Here's the Academy's shortlist, sorted in alphabetical order by title and listed with the responsible production companies.

  • Ai Weiwei: Never Sorry, Never Sorry LLC
  • Bully, The Bully Project LLC
  • Chasing Ice, Exposure
  • Detropia, Loki Films
  • Ethel, Moxie Firecracker Films
  • 5 Broken Cameras, Guy DVD Films
  • The Gatekeepers, Les Films du Poisson, Dror Moreh Productions, Cinephil
  • The House I Live In, Charlotte Street Films, LLC
  • How to Survive a Plague, How to Survive a Plague LLC
  • The Imposter, Imposter Pictures Ltd. 
  • The Invisible War, Chain Camera Pictures
  • Mea Maxima Culpa: Silence in the House of God, Jigsaw Productions in association with Wider Film Projects and Below the Radar Films
  • Searching for Sugar Man, Red Box Films
  • This Is Not a Film, Wide Management

This year, the Academy changed its eligibility rules for documentaries in an effort to narrow the field.
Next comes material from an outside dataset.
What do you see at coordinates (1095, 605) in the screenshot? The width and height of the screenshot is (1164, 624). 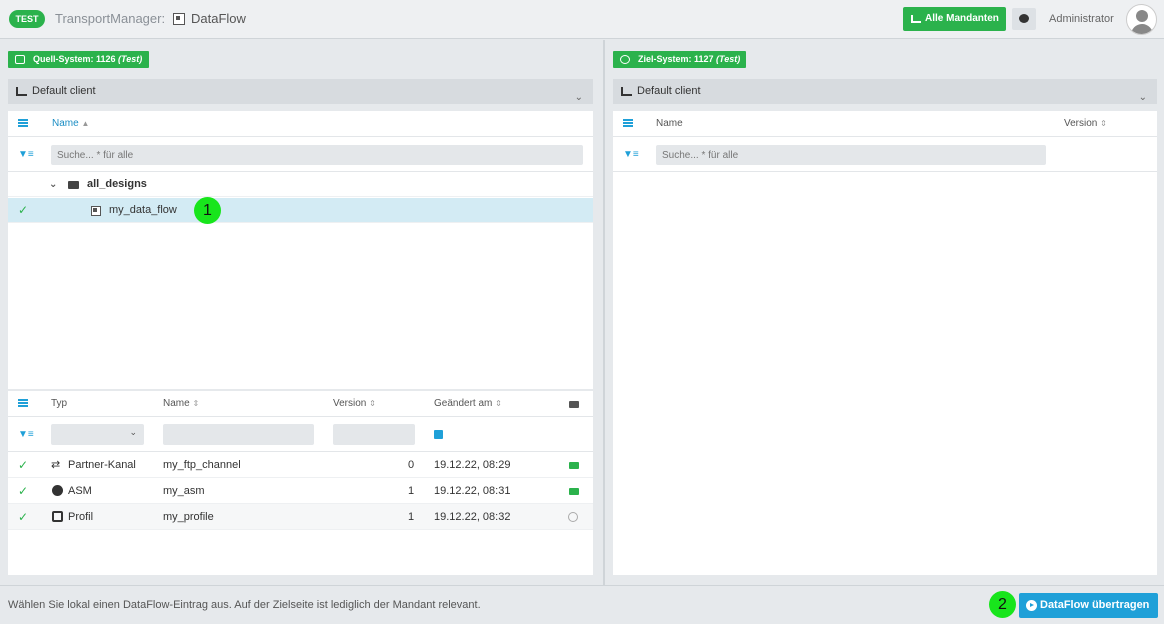 I see `transfer-label: DataFlow übertragen` at bounding box center [1095, 605].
Instead, as many films as ever were eligible for consideration, thanks in large part to a rule that said any documentary that was reviewed in The New York Times or the Los Angeles Times was eligible for an Oscar. Leaving aside questions about the wisdom of a plan that makes newspaper movie reviewers gatekeepers for the Academy, it turns out that those papers covered a lot of documentaries this year.
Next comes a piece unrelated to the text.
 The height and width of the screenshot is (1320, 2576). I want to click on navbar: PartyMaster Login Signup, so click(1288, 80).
Even director Michael Moore, who helped change the rules this year, was upset by the outcome, claiming that filmmakers with enough money to spend ensuring a theatrical run for their films could buy their way into the Dolby Theatre, pushing aside other, potentially more worthy films.

For whatever reasons, the results were as confounding as ever, with some of the best-reviewed and most audience-pleasing docs of the year absent from the Academy's list. Missing were such titles as the widely screened Jiro Dreams of Sushi, The Queen of Versailles, and The Central Park Five.

There was one wrinkle in the selections this year that was definitely new — as Melena Ryzik pointed out in the Carpetbagger blog at The New York Times, at least three titles — Ai Wei Wei: Never Sorry, Detropia, and The Waiting Room — were partially financed through Kickstarter.

The field will be narrowed to just five titles when the Oscar nominations are announced early on January 10, and the statuette will be given at the Academy Awards ceremony on February 24.